**The tasks:**
A – Using the passage on the Nippur tablet below, say whether each statement agrees with it. Answer yes or no, and quote the deciding words.
(i) The tablet was excavated together with 729 tablets and fragments of the same class.
(ii) The room holding the tablets lay on the southwestern ridge of the ruins of Nippur.
(iii) Hilprecht wrote his letter to Clark on Christmas Day 1898.
B – According to the passage on the Nippur tablet below, what date does the tablet carry?

Professor H.V. Hilprecht, University of Pennsylvania, Philadelphia
E. W. Clark, received as a gift from the above in 1898
William J. Jenack Auctioneers, Chester, New York, June 29th, 2014, no. 80

Catalogue Note

The tablet is dated to the 29th day of the 4th month of the first year of the Achaemenid King Darius II (August 5th, 423 B.C.). A letter written on Thanksgiving Day 1898 to Mr. Clark by Professor Hilprecht accompanies the tablet. In addition to the information contained in the description above, it records that the tablet “was discovered and excavated with 729 tablets and fragments of the same class by the Babylonian Expedition of the University of Pennsylvania at the end of May 1893. The collection of tablets was found in a room, about 20 feet below the surface on the northeastern ridge of the ruins of Nippur. This room had been used as a business archive by the apparently wealthy and influential firm of Murashu Sons of Nippur, bankers and brokers, who lived in the time of the Persian Kings Artaxerxes I and Darius II.”

For similar tablets from the same archives with identical stamps see H.V. Hilprecht, Business documents of Murashû sons of Nippur dated in the reign of Artaxerxes I. (464-424 B.C.) (The Babylonian expedition of the University of Pennsylvania. Series A: Cuneiform texts ; v. 9), Philadelphia, 1898, pls. IX, no. 12, XI, nos. 20-21.

**Data extract:**
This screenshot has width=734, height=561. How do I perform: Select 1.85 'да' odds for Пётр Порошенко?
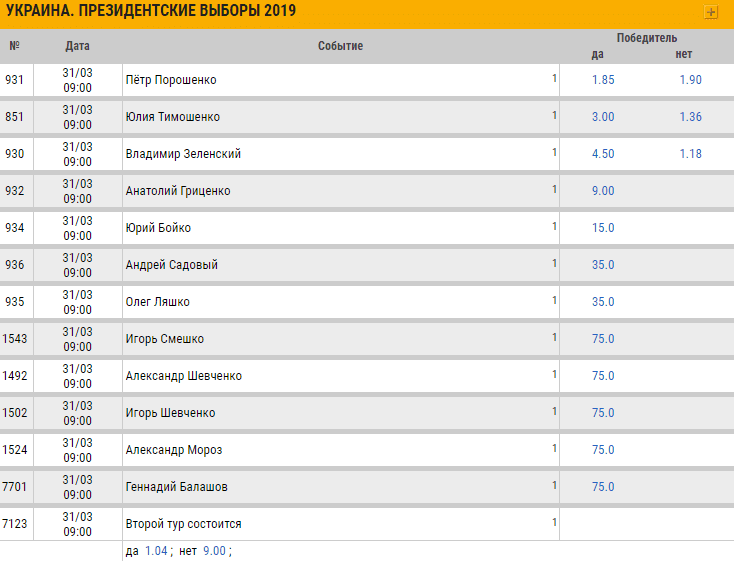603,80
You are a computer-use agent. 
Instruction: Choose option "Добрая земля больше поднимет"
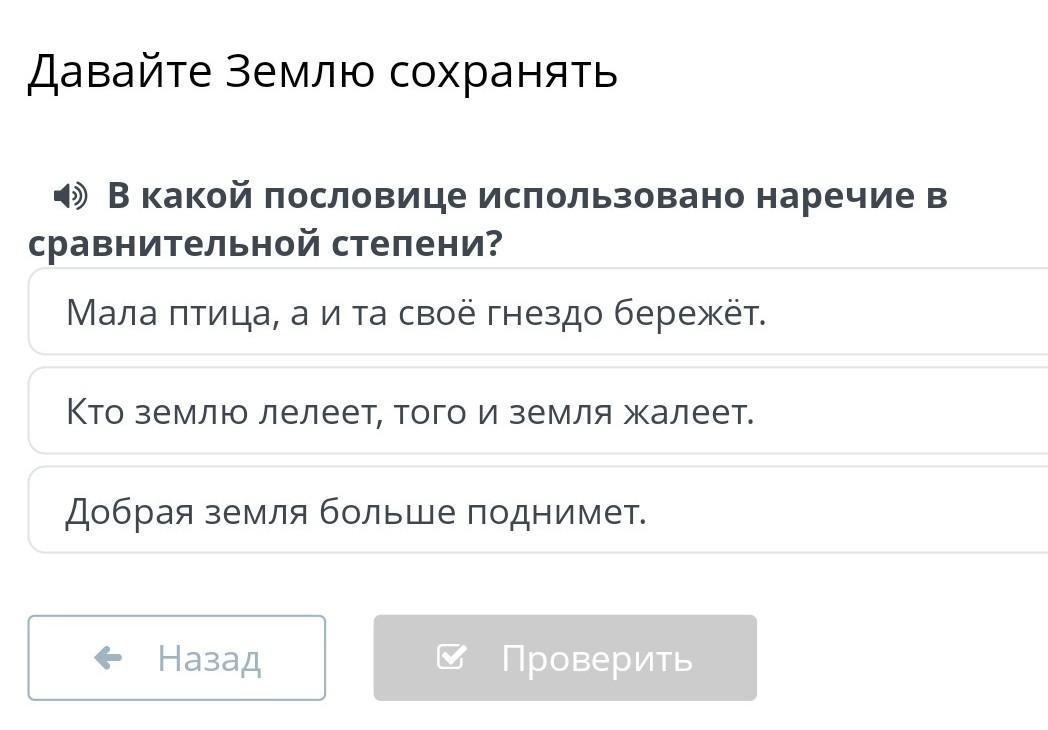(538, 511)
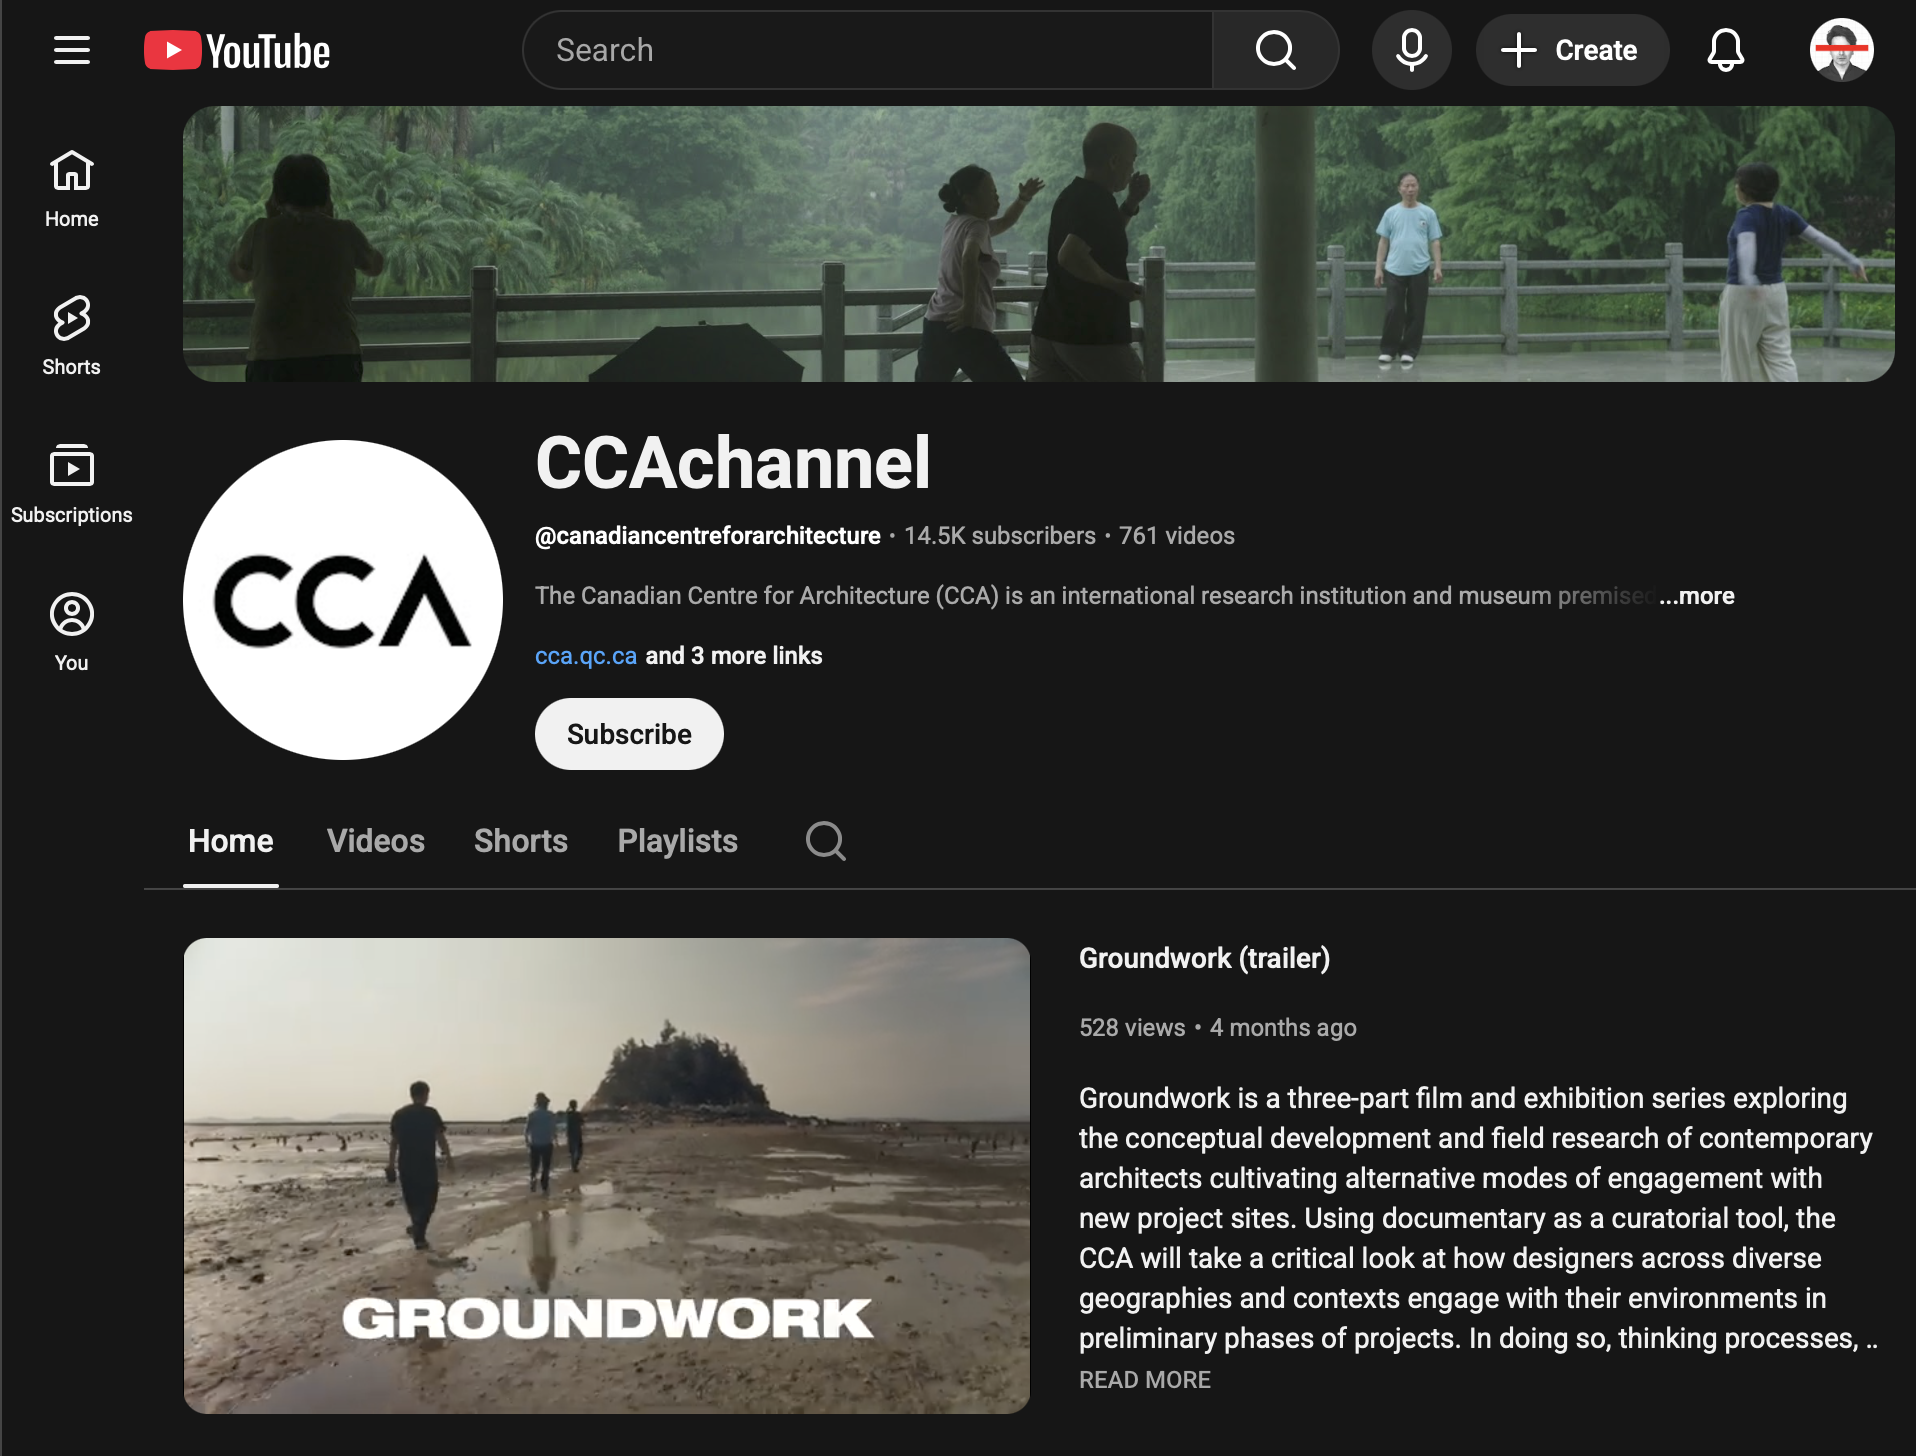Screen dimensions: 1916x1456
Task: Search within the channel using magnifier icon
Action: pos(825,841)
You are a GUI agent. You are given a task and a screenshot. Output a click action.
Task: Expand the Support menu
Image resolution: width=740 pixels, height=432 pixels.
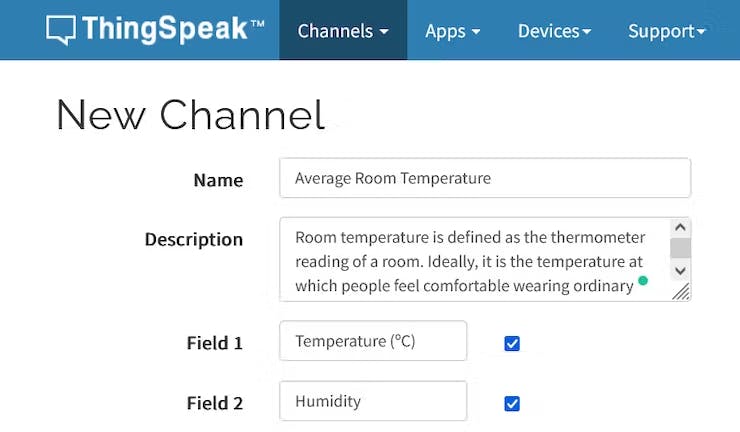tap(666, 31)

**The responses:**
A –
(i) Yes: "was discovered and excavated with 729 tablets and fragments of the same class"
(ii) No: "about 20 feet below the surface on the northeastern ridge of the ruins of Nippur"
(iii) No: "A letter written on Thanksgiving Day 1898"

B – The 29th day of the 4th month of the first year of Darius II, which is August 5th, 423 B.C.